We didn’t even know what her wishes were for managing her belongings or her desires for her funeral. 

There was no money available to pay for expenses. I had just graduated from college and had no savings and little to no residual income at the end of the month. 

Allison: I am so sorry to hear that. Do you mind sharing how that impacted you?

Chasity: Thank you. I don’t mind sharing at all. 

Her death was definitely a blow and the grief really took a toll on us. We were so overwhelmed that it was incredibly difficult to even think about how to handle her assets or plan her funeral. 

Some of my siblings were too young to have to be responsible for the details, so it was basically up to me and my brother since my mom was not married at the time. 

Allison: You mentioned she was single. So did you have to go through her belongings and deal with her home?

Chasity: Well, she had been dealing with some health issues for a while so things were not in the best order in her home.

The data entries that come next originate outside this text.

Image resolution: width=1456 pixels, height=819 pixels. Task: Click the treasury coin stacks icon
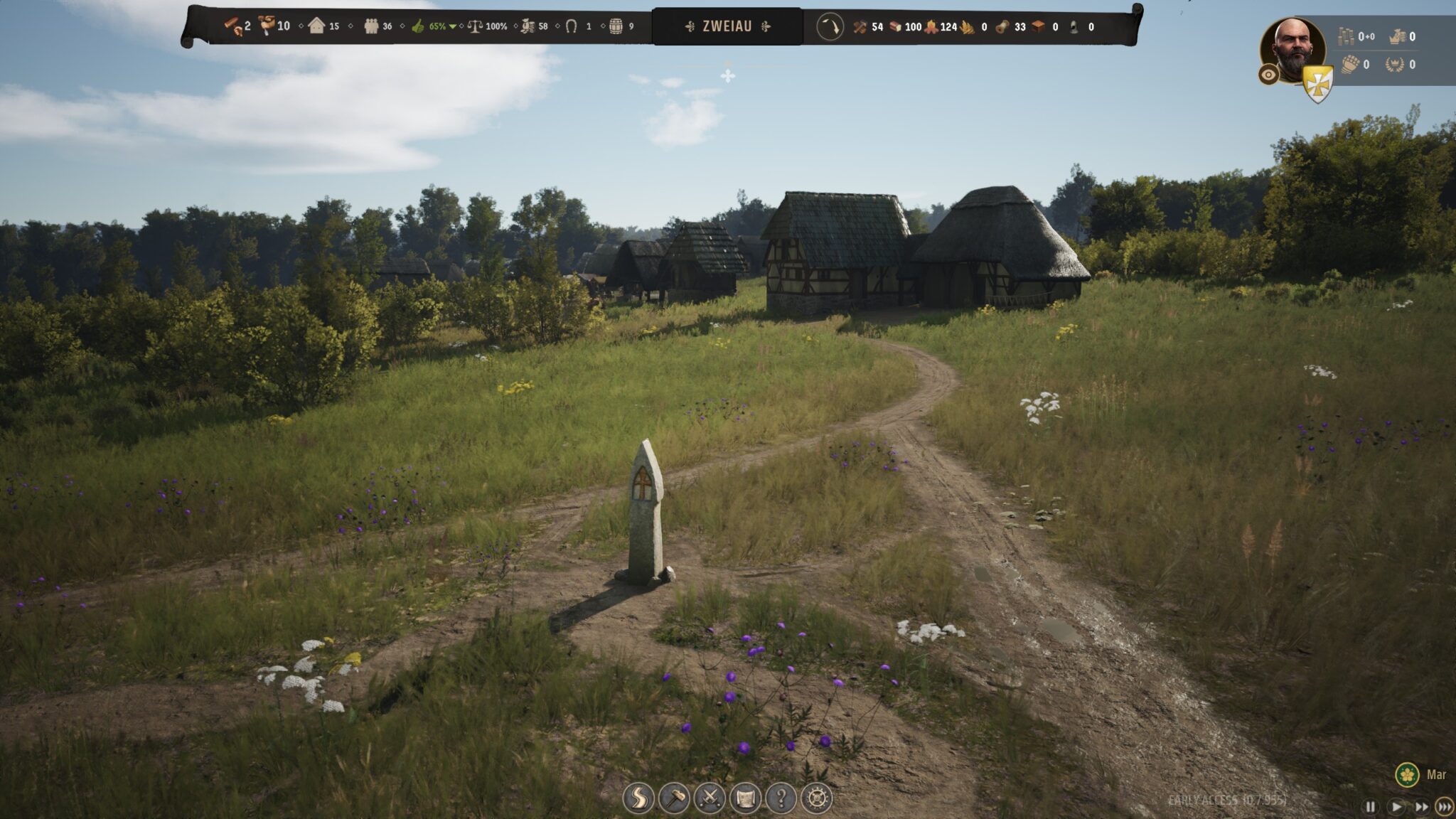1345,36
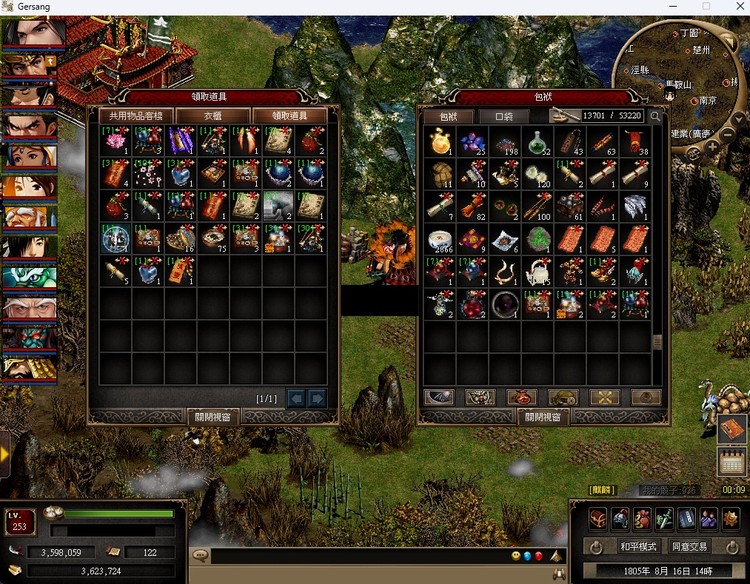The height and width of the screenshot is (584, 750).
Task: Open the helmet equipment menu icon
Action: tap(622, 518)
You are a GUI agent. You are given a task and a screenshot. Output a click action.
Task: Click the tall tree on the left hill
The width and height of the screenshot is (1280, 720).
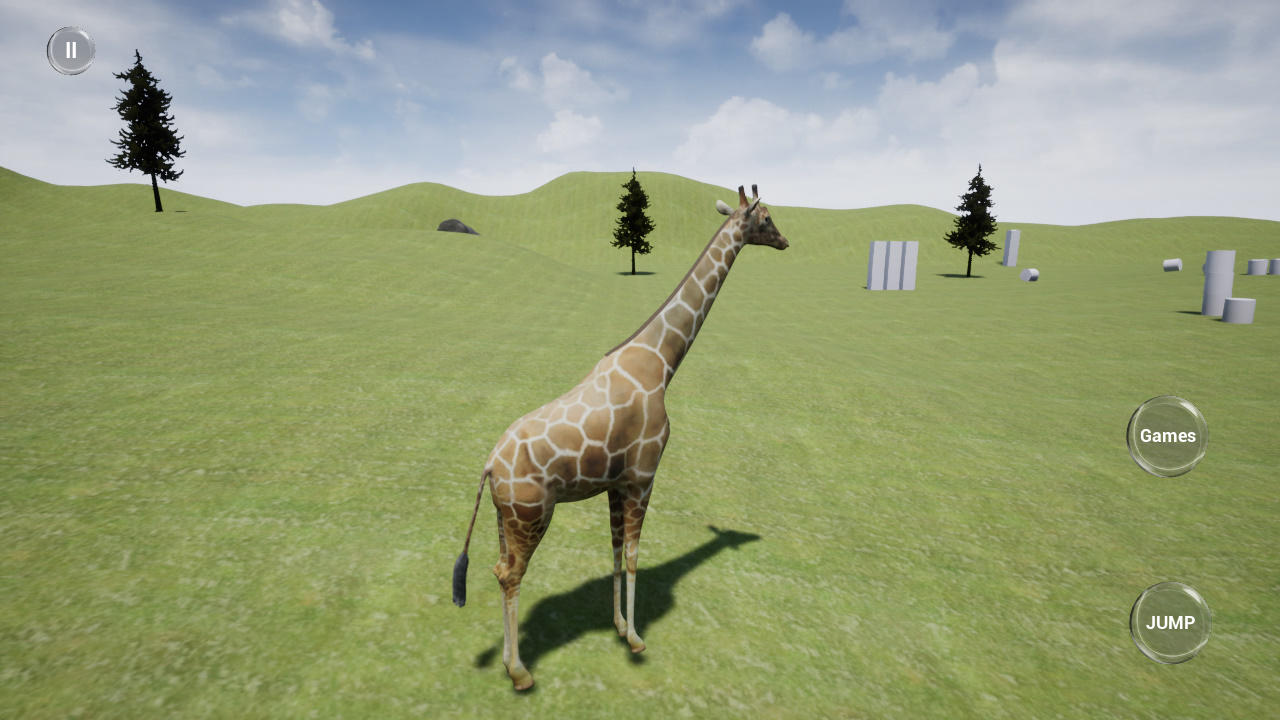[148, 130]
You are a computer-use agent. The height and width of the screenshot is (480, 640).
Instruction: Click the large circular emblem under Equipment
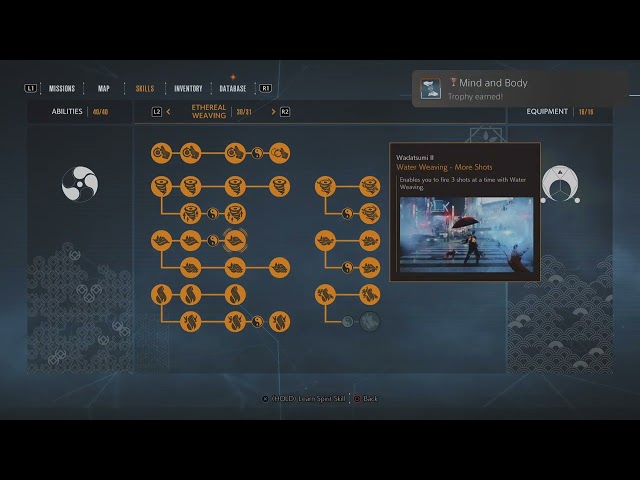[x=560, y=184]
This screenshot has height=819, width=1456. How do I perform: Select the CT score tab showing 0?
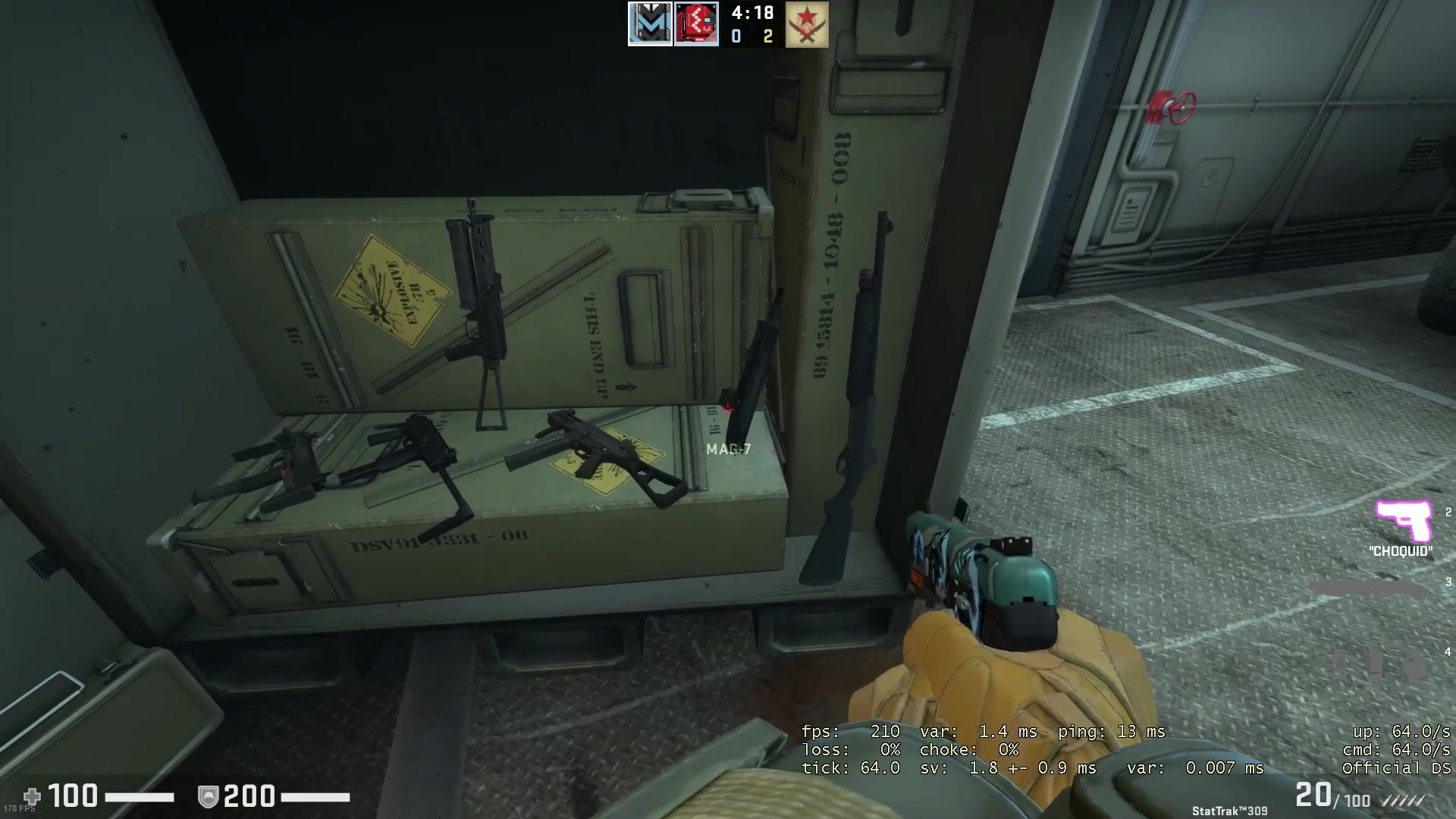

She was renting and honestly, my grief was so intense that I could not even go into her home. She had died there, and it was just too much for me. 

Basically, I was in survival mode and knew I had to arrange the funeral. That was all I could handle at that point in time. I ended up leaving everything in her home and whoever wanted to go in and take stuff could. 

brown and red house near trees

I know that sounds terrible, but when you have no idea what someone’s wishes are and the grief is so heavy, you just don’t have the mental capacity to process it all. 

Allison: That makes sense. No judgment here. The loss of a parent is devastating. 

If you could go back and ask your mom to do some things differently, what would you ask her to do?

Chasity: Wow. That is a great question. I know we are going to talk about my experience with my dad, so I will just say that I wish that she would have outlined her wishes for how to deal with her things. It would have been wonderful if she would have made her funeral arrangements in advance so that I didn’t have to think about it. If those things had been arranged and paid for, I wouldn’t have felt so helpless. 

I know that may sound a bit morbid. We weren’t expecting to lose her in her forties so we don’t fault her. But still, it does make me think about things a bit differently for my own children as someone in my late forties. I never want them to go through what I went through. 

I want my home organized. I want my funeral planned down to the smallest detail.

I know first-hand that is a very loving thing to do for my children.

Allison: Absolutely. I know your experience with your dad was completely different. And, you are right; it is very loving to take care of these things for your family members so they can focus on their grief and remember the legacy of their loved one. Thank you for sharing this personal experience with us.

Chasity: It was my pleasure.

There is so much wisdom in learning from the experiences of others. If my story can help someone else, then that means the world to me.

It brings a little bit of redemption to a difficult situation.

As I process what Chasity shared, there are some key takeaways from her experience. 

  1. It is essential and loving to make our end of life wishes ourselves and then make them known to our loved ones. 
  2. Grief will overshadow the ability to think clearly. 
  3. Anything we can declutter, organize and put in place now relieves a significant burden on our adult children and spouse. 
  4. Lack of planning, avoidance, and procrastination can compound the pain and stress of loss on your loved ones. 
  5. We never know when a crisis will hit so it is important to proactively plan now. 

Next week, I am going to share her experience with her dad. It was the complete opposite of her experience with her mom. Her dad had the hindsight of seeing what Chasity went through with the loss of her mom and did not want her to go through that again. 

His planning was nothing short of a gift. Next week Chasity will share how she was able to focus on friends, family, and the beauty of the life her dad lived instead of all of the decisions about his aging in place and end of life plans because he did not wait to take action. 

Now is the time to begin the conversations. Now is the time to plan. Now is the time to implement your wishes and organize your home and paperwork. It is the loving thing to do.

You can do hard things for the sake of the ones you love.